- Data supplied
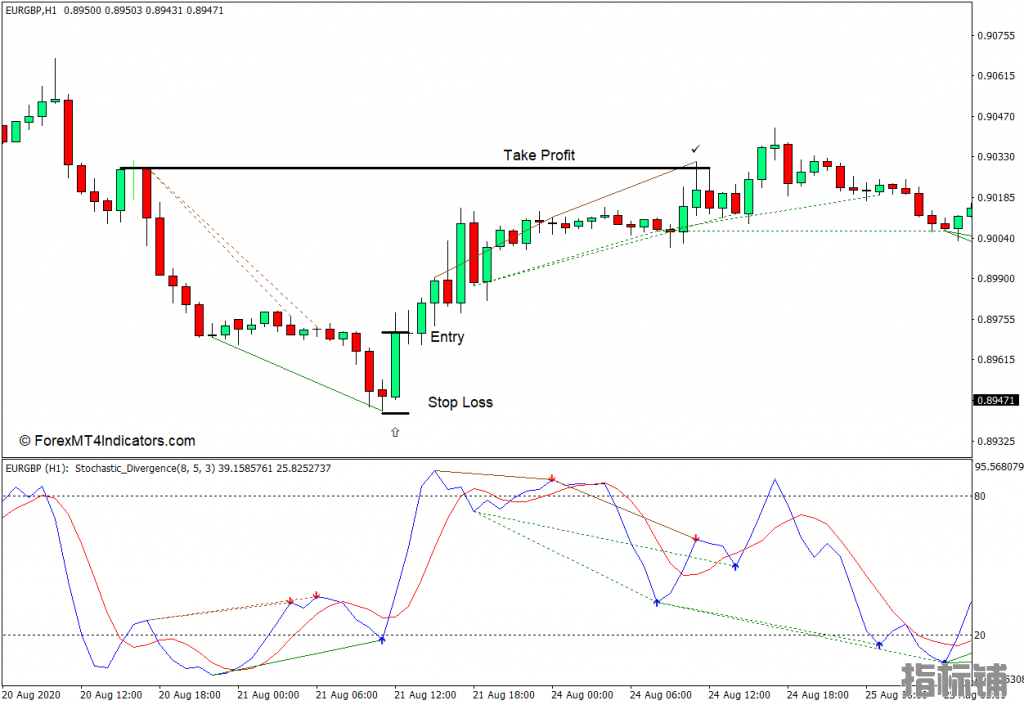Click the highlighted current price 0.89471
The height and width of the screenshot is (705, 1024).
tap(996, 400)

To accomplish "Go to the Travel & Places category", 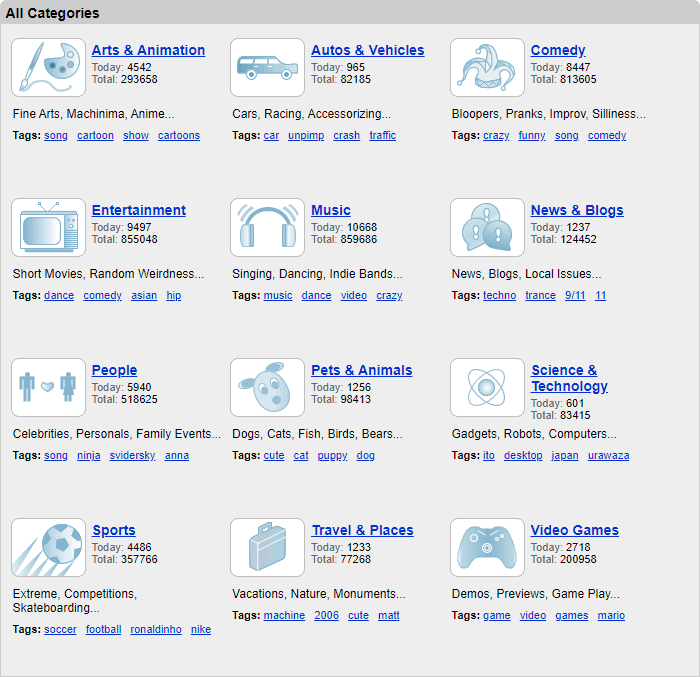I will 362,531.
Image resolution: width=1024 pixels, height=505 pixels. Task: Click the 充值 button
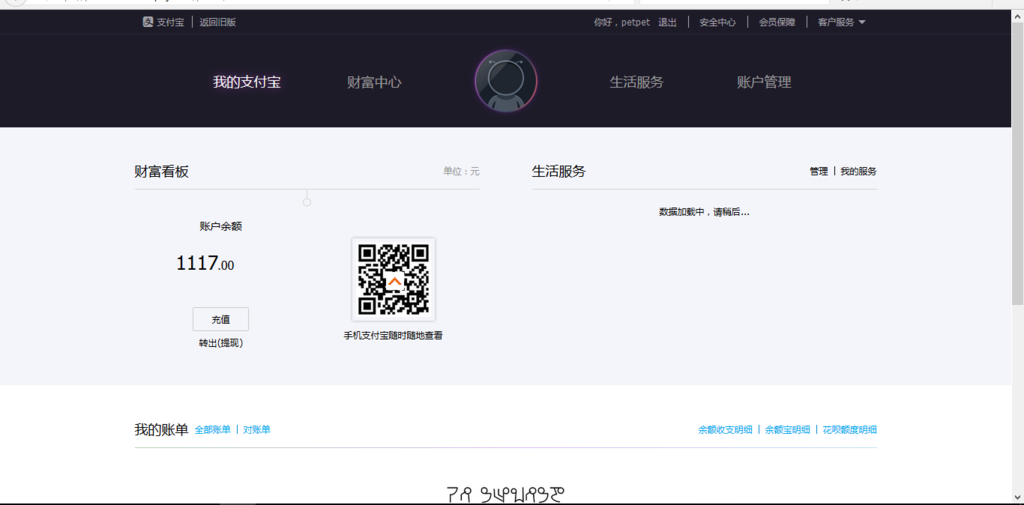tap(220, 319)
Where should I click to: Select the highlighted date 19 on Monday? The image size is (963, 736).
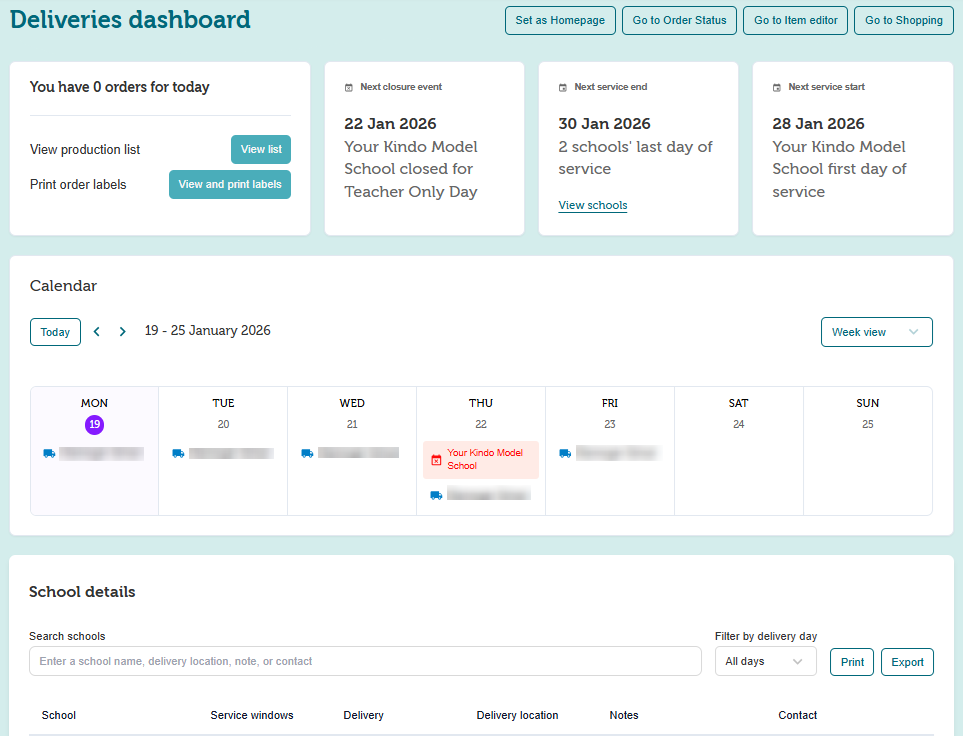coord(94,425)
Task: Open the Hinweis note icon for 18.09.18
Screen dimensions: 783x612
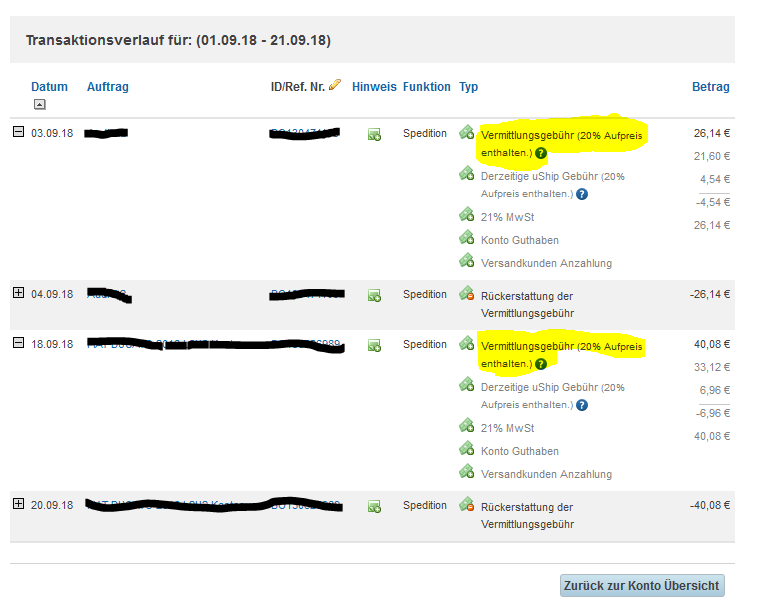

- What the task asks
Both the line containing "Image resolution: width=1024" and the last line of the listing above belong in the copy, along with every line between them; retype them exactly and omit the pictures.

- Response to this exercise
Image resolution: width=1024 pixels, height=505 pixels. Task: Click the 充值 button
tap(220, 319)
Where should I click to: Select the highlighted date 19 on Monday? The image size is (963, 736).
coord(94,425)
Task: Open the Hinweis note icon for 18.09.18
Screen dimensions: 783x612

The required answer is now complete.